== YOUR OBJECTIVE ==
Copy out the lines starting at the one containing "This screenshot has" and ending at the one containing "coord(558,498)", and only those, with the requests kept in. Multiply each coordinate in the answers by 1.85 and round to a whole number, rounding halves up.

== SUPPLIED RECORDS ==
---*---

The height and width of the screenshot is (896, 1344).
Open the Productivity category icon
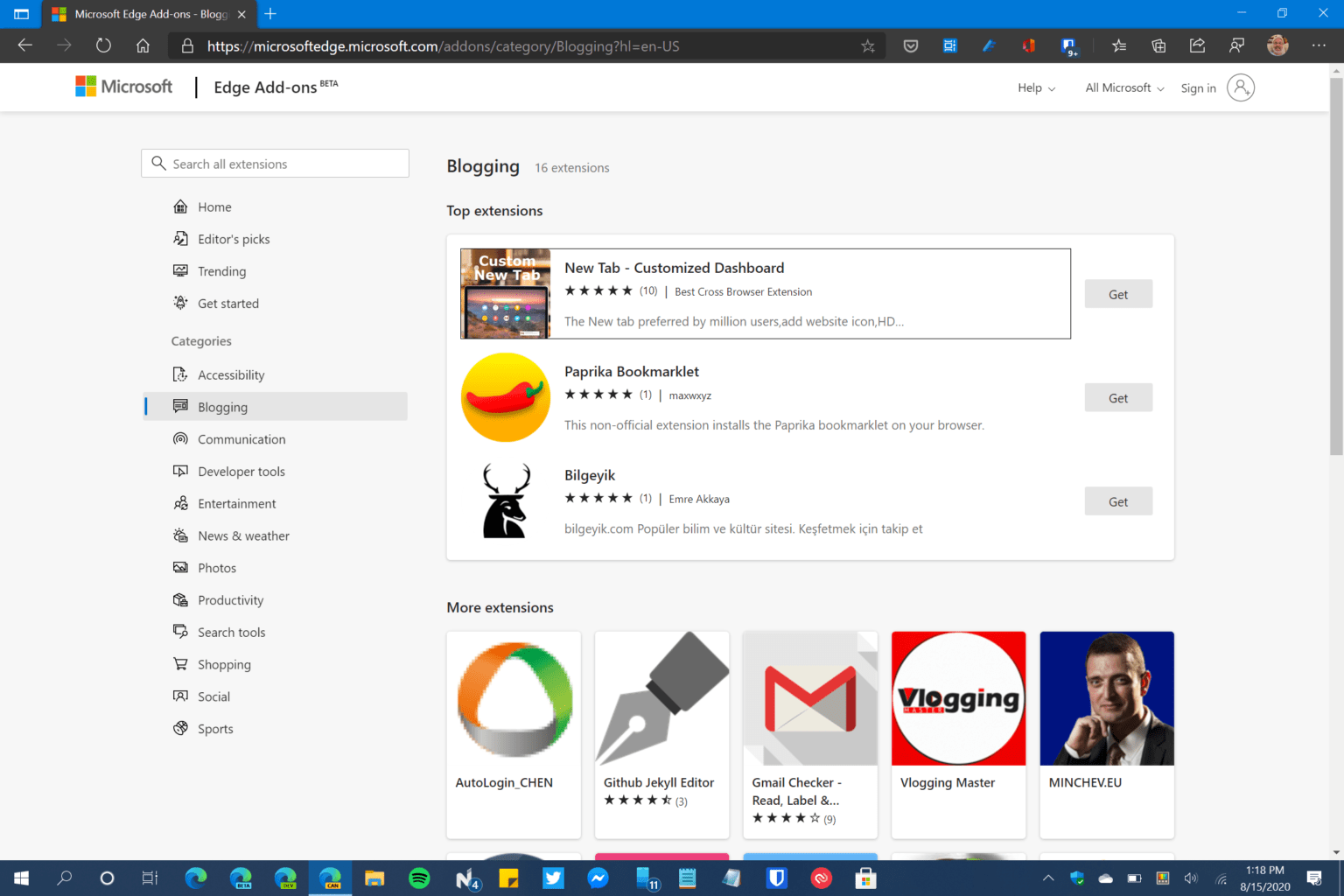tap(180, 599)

---*---

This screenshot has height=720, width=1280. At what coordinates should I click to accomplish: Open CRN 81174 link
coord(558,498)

---*---

== TASK RESPONSE ==
This screenshot has height=720, width=1280. At what coordinates should I click to accomplish: Open CRN 81174 link
coord(1032,921)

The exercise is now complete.